▸ **Text provided**:
++++++

Dictating Democracy – On Recent Elections in East Africa
Dictating Democracy is an article about elections taking place in East Africa – Kenya, Uganda, Rwanda – in 2017 suggesting a drive towards authoritarianism.
These are frustrating times for supporters of liberal democracy in East Africa. Over the last two years, Kenya, Uganda and Rwanda have all held deeply problematic presidential elections and the latter two countries have tabled radical constitutional reforms that threaten to cement these so-called democracies into dictatorships. East African leaders have proved themselves very capable of manipulating liberal donor expectations by implementing democratic reforms in name only. The tools and language of democratic politics become means to achieve the elite’s capitalist and ethnocentric goals, while maintaining popular legitimacy.
A few days before the 2017 presidential election in Kenya, Chris Msando, the electoral officer in charge of technology and communications was tortured and murdered under mysterious circumstances. His death may equally have been committed by ruling party supporters (because they went on to win) or the opposition (as they wished to discredit the election). In any case, bloodshed at election time is nothing new in Kenya. The two previous Kenyan elections were hotly contested, with the allegations that the ruling party were cheating being supported by international observers. In 2007, the opposition leader from western Kenya denounced the results of the election as fake. Political leaders of both sides then cynically manipulated ethnic hostility, which boiled over into nationwide riots bordering on civil war. There were over a thousand deaths and mass displacement of hundreds of thousands of people.
A victory for the ruling party was accepted by the opposition with silent fury in 2012. But in the 2017 election, the leader of the opposition refused to accept the same bitter pill and took the government to court. Riots erupted in the opposition strongholds of western Kenya and many feared a re-run of the 2007 bloodshed. Whatever the real result would have been in a straight vote, the murder of the senior electoral officer immediately prior to the election and some blatant cheating undermined the incumbent’s claims to victory.

++++++

▸ **Data for analysis**:
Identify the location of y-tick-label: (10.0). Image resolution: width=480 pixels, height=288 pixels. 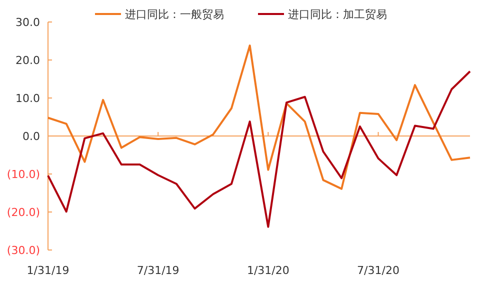
(23, 174).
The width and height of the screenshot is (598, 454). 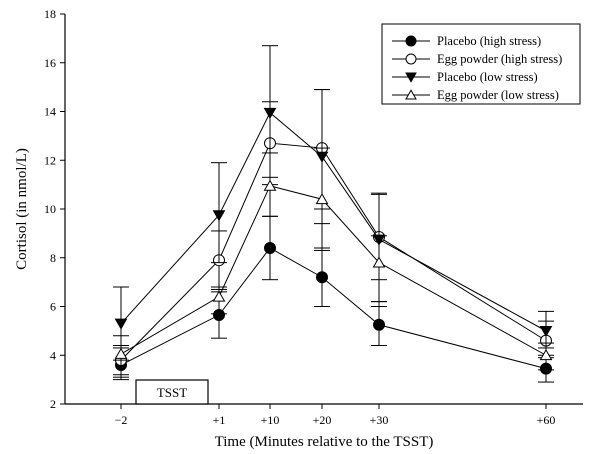 What do you see at coordinates (50, 209) in the screenshot?
I see `y-tick-label: 10` at bounding box center [50, 209].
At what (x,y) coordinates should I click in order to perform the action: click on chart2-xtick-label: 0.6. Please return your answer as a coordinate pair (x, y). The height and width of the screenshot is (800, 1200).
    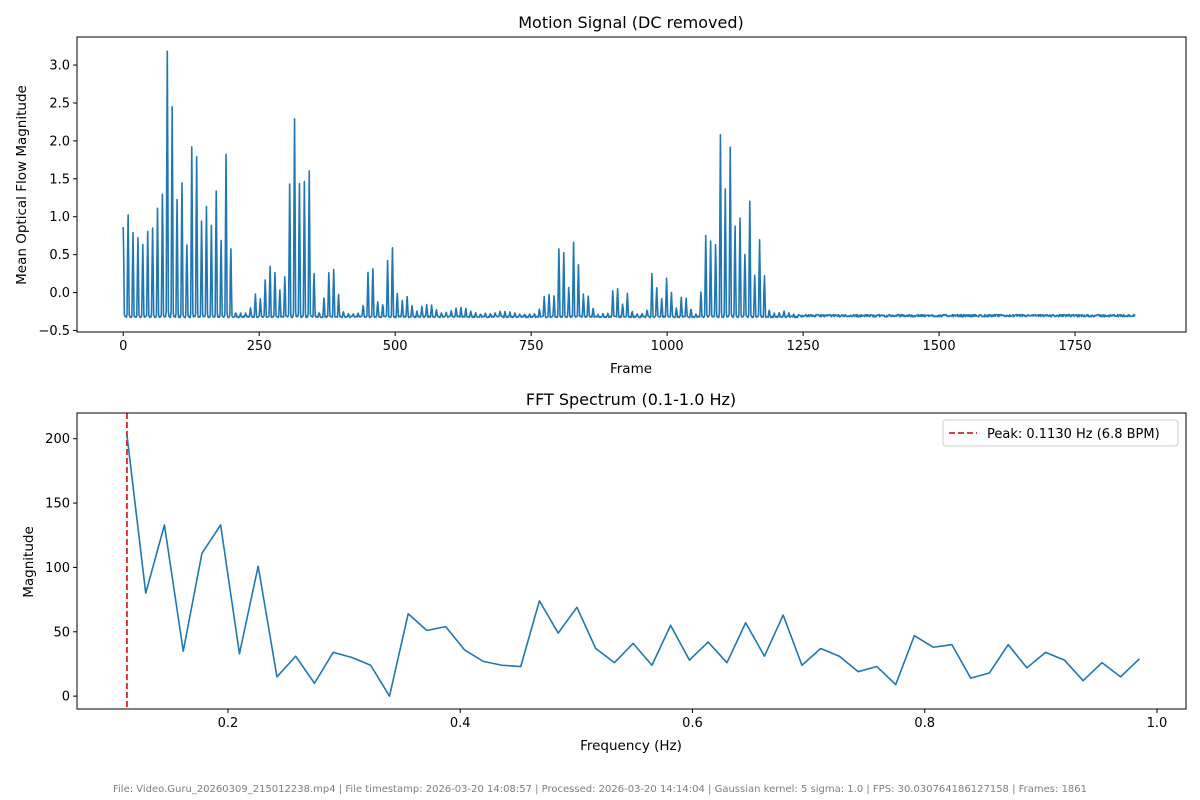
    Looking at the image, I should click on (692, 724).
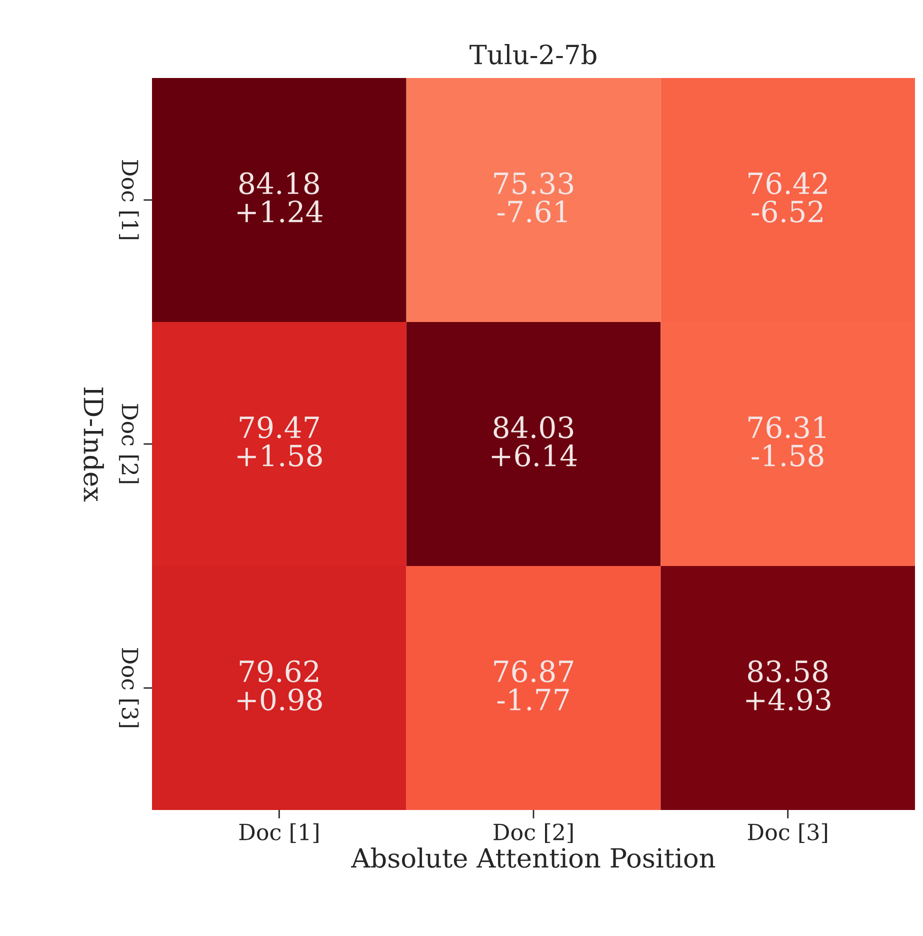  Describe the element at coordinates (280, 427) in the screenshot. I see `data-label: 79.47` at that location.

++++++

▸ **Set of tasks**:
- 1) Can you rewrite the paragraph of the article on East African elections that begins "These are frustrating times" in fewer words, keeping its main facts?
- 2) Which countries does the article on East African elections name?
- 3) Transcribe the article on East African elections from "Dictating Democracy –" up to and including "maintaining popular legitimacy.".
You won't need the records to answer anything here.

▸ **Expected responses**:
- 1) Supporters of liberal democracy in East Africa face frustrating times. In the past two years, Kenya, Uganda and Rwanda have all held deeply problematic presidential elections. Uganda and Rwanda have also proposed radical constitutional reforms that could cement these so-called democracies into dictatorships. The region's leaders have skillfully manipulated liberal donors' expectations with reforms that are democratic in name only. They use the tools and language of democracy to pursue the elite's capitalist and ethnocentric goals while keeping popular legitimacy.

- 2) Kenya, Uganda, Rwanda

- 3)
Dictating Democracy – On Recent Elections in East Africa
Dictating Democracy is an article about elections taking place in East Africa – Kenya, Uganda, Rwanda – in 2017 suggesting a drive towards authoritarianism.
These are frustrating times for supporters of liberal democracy in East Africa. Over the last two years, Kenya, Uganda and Rwanda have all held deeply problematic presidential elections and the latter two countries have tabled radical constitutional reforms that threaten to cement these so-called democracies into dictatorships. East African leaders have proved themselves very capable of manipulating liberal donor expectations by implementing democratic reforms in name only. The tools and language of democratic politics become means to achieve the elite’s capitalist and ethnocentric goals, while maintaining popular legitimacy.